## Excerpt to read
Chris Bostock Head of Complaints Policy The Department of Health spoke at today’s NHS Complaints conference on:

  • what needs to change: an update for providers and commissioners
  • ensuring board accountability for complaints

Chris gave an update on national developments in handling complaints and applying the lessons of the Francis Inquiries.  

In his presentation Chris looked at the work still to be done which included: 

  • the development of a regular and standardised way of surveying people who have made a complaint, 
  • “NHS Complaints Advocacy Services should be re-branded, better resourced and publicised”. “[They] should also be developed to embrace greater independence and support to those who complain (Clwyd-Hart). A review of NHS complaints advocacy services will complete in Spring 2015. 
  • The Government intends to fund local authorities to provide advocacy services, subject to them making information publicly available to a nationally agreed reporting standard about how that funding is being spent.
  • DH will also consider different aspects of Patient Advice and Liaison Services to review the effectiveness of these services within the wider NHS

In his presentation Chris states: 

The aim of the Department of Health is to: 

  • Ensure that all forms of feedback help improve care for patients
  • Ensure that when things do go wrong, the complaints system is clear, fair and open
  • Ensure patients know who they can turn to for independent local support if they want it
  • Ensure that at every level the NHS scrutinises and learns from mistakes to improve care for patients

The Department of Health and NHS England has issued an accessible complaints guide for service users that are dissatisfied with the service they have received from the NHS.

The Care Quality Commission is now routinely examining how well organisations handle complaints and those that fall short will have this reflected in their inspection findings. All CQC inspections will now look into how well providers handle complaints. 

Healthwatch England commissioned Citizens Advice to expand their health and social care section on the Advice guide website to give people up to date information and advice on how to navigate the health and social care complaints system.

The Parliamentary and Health Service Ombudsman, working with Healthwatch England and the Local Government Ombudsman, has published universal expectations for raising concerns and complaints to support improvements in complaint handling. The Parliamentary and Health Service Ombudsman also now publishes data about the volume of initial enquiries her office receives about individual Trusts along with the details of where complaints against those Trusts are upheld.

The KO41A collection will move from annual to quarterly with the first collection period being from 1st April 2015 to 30th June; the first quarter’s information collected July/August 2015; and the KO41B (Primary Care) data will change from April 2016
 
The Royal College of Nursing has recently published guidance on handling feedback from patients to help frontline nurses and health care support workers understand how to deal with feedback, as well as concerns, complaints and compliments. 
 
The Care Quality Commission’s recent Complaints Matter report concluded that the quality of complaints handling was variable, and it raised concerns about the timeliness of responses to complaints.

## Dataset extract
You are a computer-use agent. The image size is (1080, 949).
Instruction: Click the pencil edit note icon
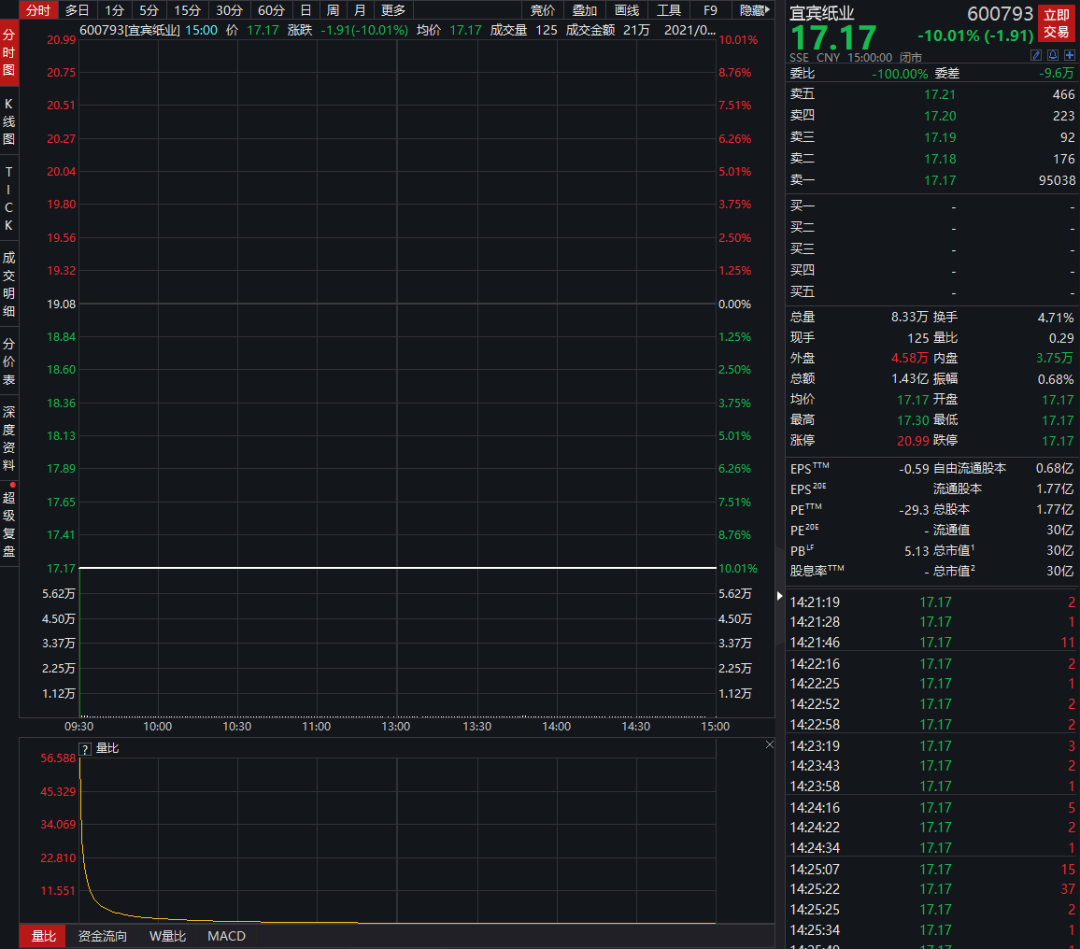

## Exercise brief
Say whether each statement agrees with the NHS complaints update, answering yes or no and quoting the deciding words. (a) A review of NHS complaints advocacy services will complete in Spring 2015. (b) The KO41A collection will change from quarterly to annual. (c) Only some CQC inspections will look at how providers handle complaints. The data are separate material with no link to the text.

## Answer for this exercise
(a) Yes: "A review of NHS complaints advocacy services will complete in Spring 2015."
(b) No: "The KO41A collection will move from annual to quarterly"
(c) No: "All CQC inspections will now look into how well providers handle complaints."